N°42 Bellemain enfant mâle trouvé
Le deuxième jour du mois de fructidor l’an quatrième de la République française sur les deux heures du matin on n’a trouvé un enfant mâle exposé aux porte du moulin de la commune de Pradine lequel munis d’une lettre qui contient les mots suivants pour être présenté à l’agent et adjoint de la commune de St-Vincent de Boisset :
"Je suis né le huit aoust mil sept cent quatre vingt seize entre neuf et dix heures du soir, d’un père et d’une mère honnêtes, mais qui sont dans l’impossibilités de me donner les soins qui me sont nécessaires. La loi à pourvu à mes besoins. J’espère que vous ne négligerez pas de me faire accorder les secours à mon âge en appliquant à ma faveur le bénéfice de la loi. Donnez moy une bonne mère nourrisse, je vous en prie citoyen agent, je vous en témoignerai un jour ma reconnaissance si je vis. Je crois que je serai aimable et gentils, c’est un malheur pour moi que je ne puisse pas être regardé comme légitime, mon père n’est pas au pays, peut-être me déclarerat-il quand il reviendra, il est forcé de se tenir éloigné étant employé au service de la République bien contre son gré car le temps luy dure bien, mais il est brave. Recommandé moy citoyen agent et adjoint aux honnêtes gens dela commune de St Vincent, je sais qu’ils ont le coeur bon et qu’ils sont humains c’est ce qui me fait espérer que je ne souffrirai point, je n’ai pas besoin de vous dire que c’est un devoir pour vous puis que la loi et l’humanité parlent pour moy, voyez qu’à mon âge je sais déjà parler et écrire par l’organe de la plume d’une main charitable. Je m’appelle et je demande à être appellé Jean-François Bellemain. Vous voudré bien me faire porter ce nom sur les registres de l’officier public de votre commune qui est la mienne. Mais vous ne saurez pas de qui je suis né la chose est un secret. J’ay été ondoyé, mais je demande les cérémonies du baptême d’un bon prêtre. Vous voudrez bien me le faire donner et me procurer un bon parrain et une bonne marraine charitable et bonne catholique. Votre bon coeur braves habitants de St Vincent massure déjà d’avance tous les secours que demande la faiblesse de mon âge. Salut et fraternité, Jean François Bellemain.

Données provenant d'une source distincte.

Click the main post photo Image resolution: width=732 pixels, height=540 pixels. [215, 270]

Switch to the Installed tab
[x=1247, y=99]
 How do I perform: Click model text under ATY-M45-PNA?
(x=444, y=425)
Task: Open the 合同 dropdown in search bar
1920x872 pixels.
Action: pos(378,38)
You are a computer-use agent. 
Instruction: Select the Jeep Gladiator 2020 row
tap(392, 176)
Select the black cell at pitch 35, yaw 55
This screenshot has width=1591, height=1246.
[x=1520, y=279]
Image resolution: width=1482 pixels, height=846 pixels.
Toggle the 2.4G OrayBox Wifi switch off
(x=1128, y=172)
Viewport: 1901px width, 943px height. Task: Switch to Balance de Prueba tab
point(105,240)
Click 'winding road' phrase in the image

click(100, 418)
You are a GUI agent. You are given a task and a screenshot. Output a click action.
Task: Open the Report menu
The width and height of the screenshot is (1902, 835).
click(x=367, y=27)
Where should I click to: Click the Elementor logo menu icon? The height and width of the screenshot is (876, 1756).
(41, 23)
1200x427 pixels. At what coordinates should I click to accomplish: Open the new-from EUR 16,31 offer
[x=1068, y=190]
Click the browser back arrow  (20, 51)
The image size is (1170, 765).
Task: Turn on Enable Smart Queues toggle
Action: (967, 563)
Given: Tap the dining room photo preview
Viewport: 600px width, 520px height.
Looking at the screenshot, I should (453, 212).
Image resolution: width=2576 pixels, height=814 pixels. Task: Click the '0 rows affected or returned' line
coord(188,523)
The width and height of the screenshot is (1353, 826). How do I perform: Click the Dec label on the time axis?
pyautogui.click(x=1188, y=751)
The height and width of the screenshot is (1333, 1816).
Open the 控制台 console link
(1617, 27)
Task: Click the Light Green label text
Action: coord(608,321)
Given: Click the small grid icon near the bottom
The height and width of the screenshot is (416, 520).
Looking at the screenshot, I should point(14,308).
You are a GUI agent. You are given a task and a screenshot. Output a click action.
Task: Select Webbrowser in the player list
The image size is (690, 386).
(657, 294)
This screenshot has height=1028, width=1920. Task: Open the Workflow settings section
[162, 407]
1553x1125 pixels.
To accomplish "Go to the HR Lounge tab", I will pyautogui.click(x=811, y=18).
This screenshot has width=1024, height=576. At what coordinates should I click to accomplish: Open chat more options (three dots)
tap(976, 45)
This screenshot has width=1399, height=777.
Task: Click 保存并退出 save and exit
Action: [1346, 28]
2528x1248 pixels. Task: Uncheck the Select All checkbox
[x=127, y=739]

Aujourd’hui quatrième jour du mois de fructidor l’an quatrième de la République française une et indivisible à neuf heures du matin par devant moy Jean Marie Laurent ancien officier public soussigné demeurant en la commune de Pradines, chargé des présents registres par l’agent municipal dudit lieu pour dresser les actes de l’état civil des citoyens sont comparus en la maison commune de Pradines, le citoyen Jean François Deschellette âgé d’environ trente huit ans habitant cultivateur demeurant au dit Pradines, et Claudine Chanelière âgée d’environ vingt huit ans femme au citoyen Claude Marie Bresson domiciliée au dit lieu et par l’autorité du citoyen Jacques Seive agent municipal de cette ditte commune lesquels m’ont présentés un enfant mâle trouvé exposé comme il est écrit à la tête de cette page [au contraire voyé en la seconde et troisième ligne du dernier numéro (quarante deux)] vu la ditte lettre qui fait paraître que cet enfant est né le vingt unième jour du mois de Thermidor dernier entre neuf à dix heures du soir auquel à été donné le prénom de Jean François Bellemain, dont et du tout j’ai dressé le présent acte, interpellé lesdits comparants de signer avec moy lesquels m’ont déclarés ne le savoir faire de ce enquis.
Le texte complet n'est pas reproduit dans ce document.